> YOUR TASK: Which lines of the Word and item location data contain the word "horizontal"? Select every one and copy it, treating uppercase and lowercase as different.

> Word and item location data:
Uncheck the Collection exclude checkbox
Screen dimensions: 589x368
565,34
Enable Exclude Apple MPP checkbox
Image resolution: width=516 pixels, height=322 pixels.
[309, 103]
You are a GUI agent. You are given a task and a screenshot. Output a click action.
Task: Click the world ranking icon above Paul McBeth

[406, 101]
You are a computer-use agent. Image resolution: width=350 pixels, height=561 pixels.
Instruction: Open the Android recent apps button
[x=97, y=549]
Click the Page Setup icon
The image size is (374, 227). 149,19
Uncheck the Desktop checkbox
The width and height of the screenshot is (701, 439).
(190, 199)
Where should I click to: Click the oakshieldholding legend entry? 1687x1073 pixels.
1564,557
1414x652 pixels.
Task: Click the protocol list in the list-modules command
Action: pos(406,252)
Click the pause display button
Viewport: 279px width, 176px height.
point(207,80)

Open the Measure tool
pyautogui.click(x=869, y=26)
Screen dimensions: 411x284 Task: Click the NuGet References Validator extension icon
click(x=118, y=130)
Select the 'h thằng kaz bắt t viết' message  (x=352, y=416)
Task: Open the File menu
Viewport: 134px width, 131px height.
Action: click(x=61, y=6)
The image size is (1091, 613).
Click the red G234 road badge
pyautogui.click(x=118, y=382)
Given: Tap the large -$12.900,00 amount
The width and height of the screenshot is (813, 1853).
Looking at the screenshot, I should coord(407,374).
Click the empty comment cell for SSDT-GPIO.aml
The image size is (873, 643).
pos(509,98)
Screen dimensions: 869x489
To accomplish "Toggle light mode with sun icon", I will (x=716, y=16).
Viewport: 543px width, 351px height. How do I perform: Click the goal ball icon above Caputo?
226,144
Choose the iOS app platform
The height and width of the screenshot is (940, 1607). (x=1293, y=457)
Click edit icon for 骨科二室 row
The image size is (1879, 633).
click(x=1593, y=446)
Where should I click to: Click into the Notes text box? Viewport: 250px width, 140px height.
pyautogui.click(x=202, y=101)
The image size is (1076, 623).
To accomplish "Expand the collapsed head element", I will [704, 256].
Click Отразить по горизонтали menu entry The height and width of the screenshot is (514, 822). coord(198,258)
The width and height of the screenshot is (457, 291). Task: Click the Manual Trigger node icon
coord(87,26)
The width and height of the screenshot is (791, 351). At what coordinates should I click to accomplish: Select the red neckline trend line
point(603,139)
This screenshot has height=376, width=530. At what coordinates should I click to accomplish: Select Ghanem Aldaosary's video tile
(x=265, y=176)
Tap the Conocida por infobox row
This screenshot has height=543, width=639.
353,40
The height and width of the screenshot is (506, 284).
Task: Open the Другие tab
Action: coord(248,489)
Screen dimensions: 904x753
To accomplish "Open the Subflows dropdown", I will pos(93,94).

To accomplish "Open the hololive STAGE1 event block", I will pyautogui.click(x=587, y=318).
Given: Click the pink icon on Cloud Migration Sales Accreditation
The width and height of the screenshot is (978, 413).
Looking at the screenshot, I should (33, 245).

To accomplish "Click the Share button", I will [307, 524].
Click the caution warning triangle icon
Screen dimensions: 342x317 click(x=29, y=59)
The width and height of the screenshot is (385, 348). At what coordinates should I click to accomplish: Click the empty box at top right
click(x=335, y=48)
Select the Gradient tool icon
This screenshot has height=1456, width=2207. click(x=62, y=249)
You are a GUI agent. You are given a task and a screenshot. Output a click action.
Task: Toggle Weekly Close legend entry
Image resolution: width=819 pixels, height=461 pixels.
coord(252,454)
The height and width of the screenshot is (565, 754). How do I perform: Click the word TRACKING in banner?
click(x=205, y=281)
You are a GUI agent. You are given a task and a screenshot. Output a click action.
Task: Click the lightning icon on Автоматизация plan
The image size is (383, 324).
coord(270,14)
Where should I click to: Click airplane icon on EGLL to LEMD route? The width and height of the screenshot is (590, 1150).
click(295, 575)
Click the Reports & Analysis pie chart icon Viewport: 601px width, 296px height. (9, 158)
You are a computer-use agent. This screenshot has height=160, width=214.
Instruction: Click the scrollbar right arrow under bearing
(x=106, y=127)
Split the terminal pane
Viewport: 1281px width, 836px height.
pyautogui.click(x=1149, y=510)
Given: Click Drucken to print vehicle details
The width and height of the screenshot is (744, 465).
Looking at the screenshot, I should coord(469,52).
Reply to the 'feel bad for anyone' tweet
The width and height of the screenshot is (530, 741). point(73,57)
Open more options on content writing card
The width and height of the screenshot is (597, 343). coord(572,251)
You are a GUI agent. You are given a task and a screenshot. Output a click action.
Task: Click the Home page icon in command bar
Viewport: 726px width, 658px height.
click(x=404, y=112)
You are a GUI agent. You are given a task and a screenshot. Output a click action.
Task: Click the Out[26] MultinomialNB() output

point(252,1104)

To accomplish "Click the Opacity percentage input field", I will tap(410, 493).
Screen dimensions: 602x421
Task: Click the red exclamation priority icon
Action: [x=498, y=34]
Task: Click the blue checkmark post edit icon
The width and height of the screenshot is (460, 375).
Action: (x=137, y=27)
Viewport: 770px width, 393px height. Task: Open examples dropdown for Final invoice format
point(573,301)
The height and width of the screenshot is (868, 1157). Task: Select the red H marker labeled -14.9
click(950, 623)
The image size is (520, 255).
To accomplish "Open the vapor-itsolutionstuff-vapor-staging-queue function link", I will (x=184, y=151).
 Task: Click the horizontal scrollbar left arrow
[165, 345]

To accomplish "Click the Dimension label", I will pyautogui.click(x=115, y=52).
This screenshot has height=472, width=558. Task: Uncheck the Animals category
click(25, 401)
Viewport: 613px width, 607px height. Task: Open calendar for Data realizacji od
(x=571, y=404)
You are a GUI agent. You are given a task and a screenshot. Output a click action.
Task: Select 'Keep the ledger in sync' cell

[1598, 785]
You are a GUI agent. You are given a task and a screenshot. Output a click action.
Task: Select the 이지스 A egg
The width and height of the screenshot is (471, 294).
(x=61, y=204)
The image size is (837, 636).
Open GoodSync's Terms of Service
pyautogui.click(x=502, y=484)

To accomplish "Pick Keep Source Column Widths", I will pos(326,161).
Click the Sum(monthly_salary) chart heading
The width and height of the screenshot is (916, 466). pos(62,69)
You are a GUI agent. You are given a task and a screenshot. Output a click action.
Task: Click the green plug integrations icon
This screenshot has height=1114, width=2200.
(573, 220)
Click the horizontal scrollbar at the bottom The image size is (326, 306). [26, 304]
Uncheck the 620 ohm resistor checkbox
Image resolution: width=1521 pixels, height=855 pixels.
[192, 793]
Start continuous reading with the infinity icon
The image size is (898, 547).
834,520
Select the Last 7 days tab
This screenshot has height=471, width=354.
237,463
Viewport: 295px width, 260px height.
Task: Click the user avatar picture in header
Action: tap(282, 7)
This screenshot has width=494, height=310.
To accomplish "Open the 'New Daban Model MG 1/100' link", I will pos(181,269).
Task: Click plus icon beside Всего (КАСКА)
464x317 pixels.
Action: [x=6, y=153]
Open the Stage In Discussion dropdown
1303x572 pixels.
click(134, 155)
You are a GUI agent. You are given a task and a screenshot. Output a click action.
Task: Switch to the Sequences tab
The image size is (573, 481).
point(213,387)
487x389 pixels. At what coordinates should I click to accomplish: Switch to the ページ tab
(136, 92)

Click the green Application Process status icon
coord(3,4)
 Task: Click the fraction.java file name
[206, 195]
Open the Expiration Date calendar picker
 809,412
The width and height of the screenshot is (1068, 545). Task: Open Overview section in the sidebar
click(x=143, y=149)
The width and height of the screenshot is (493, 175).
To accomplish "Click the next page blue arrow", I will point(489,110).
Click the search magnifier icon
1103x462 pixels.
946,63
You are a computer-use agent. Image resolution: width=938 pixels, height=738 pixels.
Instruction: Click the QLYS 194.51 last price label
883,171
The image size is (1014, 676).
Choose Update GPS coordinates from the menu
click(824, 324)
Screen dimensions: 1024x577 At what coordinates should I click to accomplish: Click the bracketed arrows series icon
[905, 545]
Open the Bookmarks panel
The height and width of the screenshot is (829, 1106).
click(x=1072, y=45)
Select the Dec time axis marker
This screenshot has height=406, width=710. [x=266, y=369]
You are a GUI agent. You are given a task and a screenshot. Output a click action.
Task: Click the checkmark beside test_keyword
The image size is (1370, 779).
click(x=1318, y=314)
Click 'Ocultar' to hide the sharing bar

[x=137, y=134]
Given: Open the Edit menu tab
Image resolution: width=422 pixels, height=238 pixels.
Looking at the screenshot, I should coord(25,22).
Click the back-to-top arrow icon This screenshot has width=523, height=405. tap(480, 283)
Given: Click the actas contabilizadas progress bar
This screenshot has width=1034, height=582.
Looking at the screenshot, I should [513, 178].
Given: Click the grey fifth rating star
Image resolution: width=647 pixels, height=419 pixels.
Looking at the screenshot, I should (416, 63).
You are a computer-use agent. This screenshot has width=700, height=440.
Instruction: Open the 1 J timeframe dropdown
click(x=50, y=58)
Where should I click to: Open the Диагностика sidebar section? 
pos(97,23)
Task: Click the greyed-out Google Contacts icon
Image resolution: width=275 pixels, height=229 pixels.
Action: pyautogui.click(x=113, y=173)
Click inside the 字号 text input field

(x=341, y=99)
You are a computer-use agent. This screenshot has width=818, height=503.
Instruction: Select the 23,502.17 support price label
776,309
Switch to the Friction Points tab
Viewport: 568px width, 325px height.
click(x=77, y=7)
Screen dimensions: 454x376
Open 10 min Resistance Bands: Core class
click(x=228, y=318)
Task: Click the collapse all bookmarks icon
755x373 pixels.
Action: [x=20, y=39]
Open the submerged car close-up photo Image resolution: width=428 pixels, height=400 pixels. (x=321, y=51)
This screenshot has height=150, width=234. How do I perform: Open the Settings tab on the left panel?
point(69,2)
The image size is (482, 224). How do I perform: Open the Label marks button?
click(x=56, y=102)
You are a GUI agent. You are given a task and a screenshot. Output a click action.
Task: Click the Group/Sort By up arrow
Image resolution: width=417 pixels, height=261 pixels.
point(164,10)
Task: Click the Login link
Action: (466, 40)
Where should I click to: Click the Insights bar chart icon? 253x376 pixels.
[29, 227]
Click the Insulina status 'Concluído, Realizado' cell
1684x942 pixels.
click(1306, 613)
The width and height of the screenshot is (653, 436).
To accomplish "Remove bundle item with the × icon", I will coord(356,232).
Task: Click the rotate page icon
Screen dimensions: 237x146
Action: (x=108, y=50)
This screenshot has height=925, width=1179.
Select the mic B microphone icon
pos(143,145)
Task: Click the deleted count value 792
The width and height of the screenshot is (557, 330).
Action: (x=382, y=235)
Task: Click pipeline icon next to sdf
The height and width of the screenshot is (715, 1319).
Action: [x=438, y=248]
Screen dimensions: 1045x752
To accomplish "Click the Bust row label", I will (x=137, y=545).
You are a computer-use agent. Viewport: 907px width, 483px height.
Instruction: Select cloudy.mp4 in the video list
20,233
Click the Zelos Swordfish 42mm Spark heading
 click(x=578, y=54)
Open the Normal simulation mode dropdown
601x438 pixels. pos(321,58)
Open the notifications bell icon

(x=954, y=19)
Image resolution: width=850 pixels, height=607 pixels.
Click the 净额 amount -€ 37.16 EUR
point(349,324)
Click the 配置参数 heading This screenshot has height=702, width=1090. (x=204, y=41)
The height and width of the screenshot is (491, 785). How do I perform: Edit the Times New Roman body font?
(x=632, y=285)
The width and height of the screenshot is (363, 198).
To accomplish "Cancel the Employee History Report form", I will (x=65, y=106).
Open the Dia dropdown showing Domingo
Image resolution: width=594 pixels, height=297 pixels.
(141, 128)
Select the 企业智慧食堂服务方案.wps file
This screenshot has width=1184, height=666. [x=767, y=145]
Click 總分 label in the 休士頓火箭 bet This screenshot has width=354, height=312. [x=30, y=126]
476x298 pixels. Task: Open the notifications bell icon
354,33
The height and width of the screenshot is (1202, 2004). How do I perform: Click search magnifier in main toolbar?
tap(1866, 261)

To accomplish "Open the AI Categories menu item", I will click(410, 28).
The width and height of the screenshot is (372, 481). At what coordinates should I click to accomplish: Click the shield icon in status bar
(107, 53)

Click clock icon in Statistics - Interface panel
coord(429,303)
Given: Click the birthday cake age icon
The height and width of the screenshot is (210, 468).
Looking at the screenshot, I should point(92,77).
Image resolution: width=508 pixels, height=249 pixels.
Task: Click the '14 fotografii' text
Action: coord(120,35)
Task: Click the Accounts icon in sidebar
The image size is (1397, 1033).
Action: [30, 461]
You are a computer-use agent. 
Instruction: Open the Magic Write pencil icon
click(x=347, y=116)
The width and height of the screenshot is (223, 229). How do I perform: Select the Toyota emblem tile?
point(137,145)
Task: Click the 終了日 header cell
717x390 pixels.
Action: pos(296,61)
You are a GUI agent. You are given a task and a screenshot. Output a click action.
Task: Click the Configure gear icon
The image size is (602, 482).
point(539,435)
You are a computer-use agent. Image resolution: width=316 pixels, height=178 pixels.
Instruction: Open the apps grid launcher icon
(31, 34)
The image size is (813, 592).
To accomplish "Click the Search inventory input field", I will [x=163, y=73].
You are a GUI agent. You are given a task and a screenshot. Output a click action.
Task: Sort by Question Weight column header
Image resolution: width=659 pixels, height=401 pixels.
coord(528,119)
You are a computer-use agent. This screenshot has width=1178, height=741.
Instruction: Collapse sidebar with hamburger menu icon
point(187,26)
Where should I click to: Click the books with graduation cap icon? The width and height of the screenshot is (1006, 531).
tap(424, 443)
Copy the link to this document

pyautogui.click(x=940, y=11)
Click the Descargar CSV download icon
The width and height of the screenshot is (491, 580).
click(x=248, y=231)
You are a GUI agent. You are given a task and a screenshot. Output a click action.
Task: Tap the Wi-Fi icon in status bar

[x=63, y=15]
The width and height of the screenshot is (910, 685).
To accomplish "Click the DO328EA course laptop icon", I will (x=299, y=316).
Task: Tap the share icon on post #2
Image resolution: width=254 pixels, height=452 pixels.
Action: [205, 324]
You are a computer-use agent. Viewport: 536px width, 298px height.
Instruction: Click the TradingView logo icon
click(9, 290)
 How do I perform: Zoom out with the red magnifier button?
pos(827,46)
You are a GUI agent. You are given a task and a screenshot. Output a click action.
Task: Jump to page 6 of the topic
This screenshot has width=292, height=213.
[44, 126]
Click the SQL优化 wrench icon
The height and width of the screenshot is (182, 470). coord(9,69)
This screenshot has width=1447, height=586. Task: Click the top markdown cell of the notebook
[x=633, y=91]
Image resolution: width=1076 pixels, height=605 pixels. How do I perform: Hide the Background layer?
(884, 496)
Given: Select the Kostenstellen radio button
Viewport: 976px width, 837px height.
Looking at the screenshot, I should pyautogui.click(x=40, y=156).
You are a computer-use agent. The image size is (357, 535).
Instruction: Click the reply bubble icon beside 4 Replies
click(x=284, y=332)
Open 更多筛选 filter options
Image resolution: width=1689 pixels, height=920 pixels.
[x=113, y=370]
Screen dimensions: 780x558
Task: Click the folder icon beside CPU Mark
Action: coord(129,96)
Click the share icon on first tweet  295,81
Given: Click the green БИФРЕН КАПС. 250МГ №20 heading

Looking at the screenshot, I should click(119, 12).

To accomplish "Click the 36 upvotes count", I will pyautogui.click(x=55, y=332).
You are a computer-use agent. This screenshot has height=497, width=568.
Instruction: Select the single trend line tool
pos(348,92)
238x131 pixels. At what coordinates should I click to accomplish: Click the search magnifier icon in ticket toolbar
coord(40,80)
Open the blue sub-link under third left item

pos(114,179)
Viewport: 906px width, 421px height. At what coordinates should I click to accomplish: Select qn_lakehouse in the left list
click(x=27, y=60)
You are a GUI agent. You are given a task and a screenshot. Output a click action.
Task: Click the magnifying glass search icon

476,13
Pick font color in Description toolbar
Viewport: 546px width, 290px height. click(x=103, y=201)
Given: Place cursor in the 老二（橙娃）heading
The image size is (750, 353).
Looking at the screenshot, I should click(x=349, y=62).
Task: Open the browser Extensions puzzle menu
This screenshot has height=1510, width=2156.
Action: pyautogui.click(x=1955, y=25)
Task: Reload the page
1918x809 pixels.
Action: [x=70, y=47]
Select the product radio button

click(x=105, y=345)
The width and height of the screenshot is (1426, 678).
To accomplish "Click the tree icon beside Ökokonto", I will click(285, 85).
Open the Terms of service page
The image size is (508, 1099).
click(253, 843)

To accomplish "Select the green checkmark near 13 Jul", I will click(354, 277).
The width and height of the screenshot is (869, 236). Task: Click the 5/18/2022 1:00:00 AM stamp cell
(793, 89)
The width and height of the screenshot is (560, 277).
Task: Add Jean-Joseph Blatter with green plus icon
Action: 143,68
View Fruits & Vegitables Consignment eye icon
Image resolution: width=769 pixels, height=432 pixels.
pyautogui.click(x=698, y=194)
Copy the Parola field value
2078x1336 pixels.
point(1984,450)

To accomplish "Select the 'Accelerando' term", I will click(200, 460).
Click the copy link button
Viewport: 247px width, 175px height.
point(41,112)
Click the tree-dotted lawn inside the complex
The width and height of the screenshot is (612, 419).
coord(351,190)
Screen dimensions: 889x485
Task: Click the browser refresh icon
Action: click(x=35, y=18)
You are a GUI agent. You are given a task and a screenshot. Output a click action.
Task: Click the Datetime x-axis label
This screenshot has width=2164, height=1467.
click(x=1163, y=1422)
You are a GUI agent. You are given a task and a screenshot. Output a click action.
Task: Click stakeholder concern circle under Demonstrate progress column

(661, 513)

> TASK ANSWER:
 Task: Click the horizontal scrollbar left arrow
Click the horizontal scrollbar at the bottom The image size is (326, 306). [26, 304]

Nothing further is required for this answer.